Rebecca C. Jernigan, email@example.com
CLEMSON, S.C. – Carbon dots – fluorescent carbon nanoparticles – can be used for in vivo cell imaging with both one- and two-photon excitation, researchers have discovered. The team, with members from Clemson University, from Peking University in Beijing and from Shanghai University in China, created and identified carbon dots back in 2006, and it has been researching the various applications of the particles ever since. The particles had previously been proved useful as in vitro imaging agents.
To test their efficacy as imaging agents, the investigators subcutaneously injected a solution of carbon dots or of zinc sulfide-doped carbon dots into the backs of female DBA/1 mice. The mice were then imaged using an in vivo imaging system with 470-nm excitation and 525-nm emission filters. Both versions of the nanoparticles could easily be seen, though the doped version glowed more brightly, and both types also proved to have a relatively slow diffusion rate and a long fluorescence lifetime of approximately 24 hours. When the excitation wavelength at each injection site was lengthened to 545 nm with a 620-nm emission filter, red fluorescence emissions were produced.
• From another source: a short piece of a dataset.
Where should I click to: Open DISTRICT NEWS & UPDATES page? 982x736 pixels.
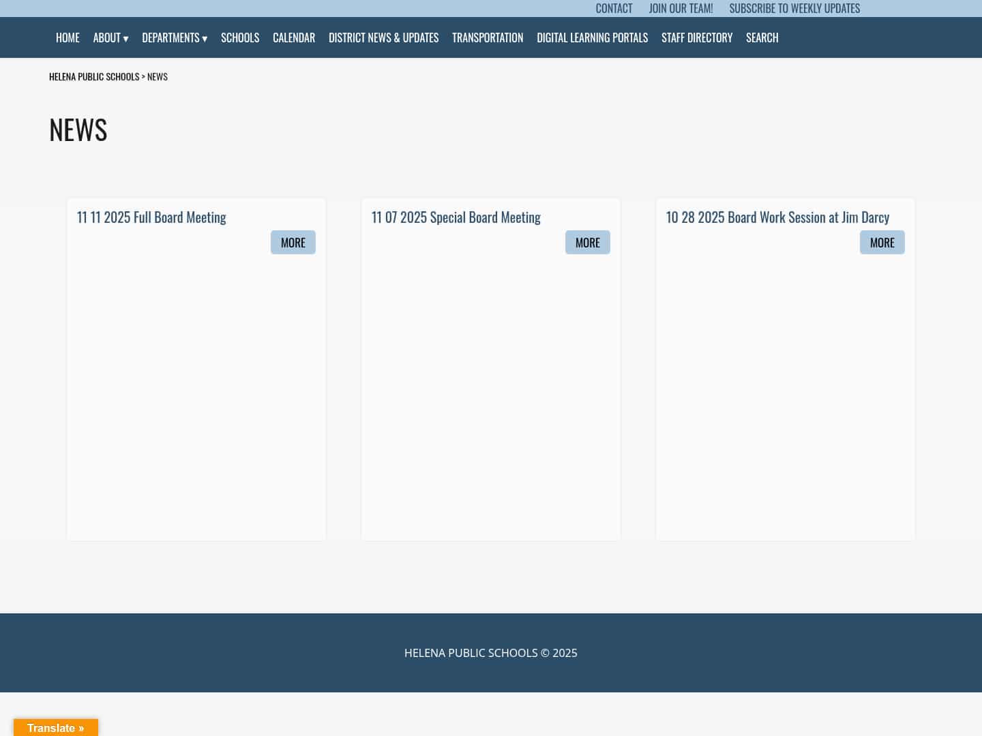(383, 37)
An in vivo image of the fluorescence produced by intravenously injected carbon dots has been color-coded to show the intensity, ranging from blue at the low end to red at the high end. Image courtesy of Sheng-Tao Yang, Clemson University.
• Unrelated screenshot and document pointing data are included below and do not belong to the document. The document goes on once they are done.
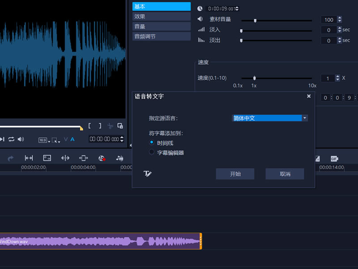The width and height of the screenshot is (358, 269).
Task: Switch to the 效果 tab
Action: [x=161, y=17]
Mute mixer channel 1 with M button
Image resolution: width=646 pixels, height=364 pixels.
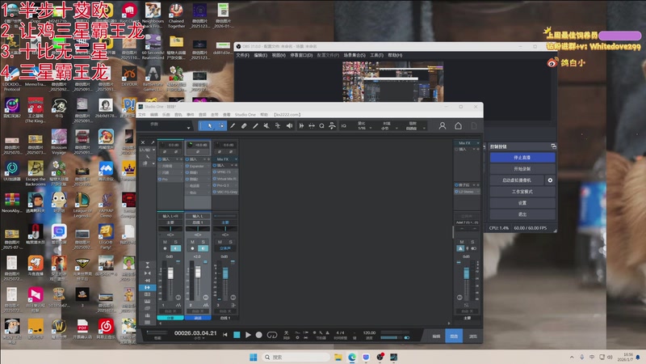(x=165, y=242)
When the scientists injected the mice with the carbon dot solution intravenously, they found that the particles were visible mainly in the animal’s bladder and urine. Upon examining the organs ex vivo, they detected a small amount of fluorescence in the liver. The minimal uptake of the nanoparticles into the test subjects’ organs could mean that these carbon dots would offer an alternative to other nanoparticles and nanotubes, which have demonstrated a much larger hepatic uptake.
“There is growing evidence suggesting that carbon dots represent a new class of quantum-dots-like optical nanomaterials for a variety of applications, while remaining non- or minimally toxic,” said Ya-Ping Sun, one of the researchers. The team plans to continue researching the particles, with the goal of ultimately developing imaging agents for clinical use.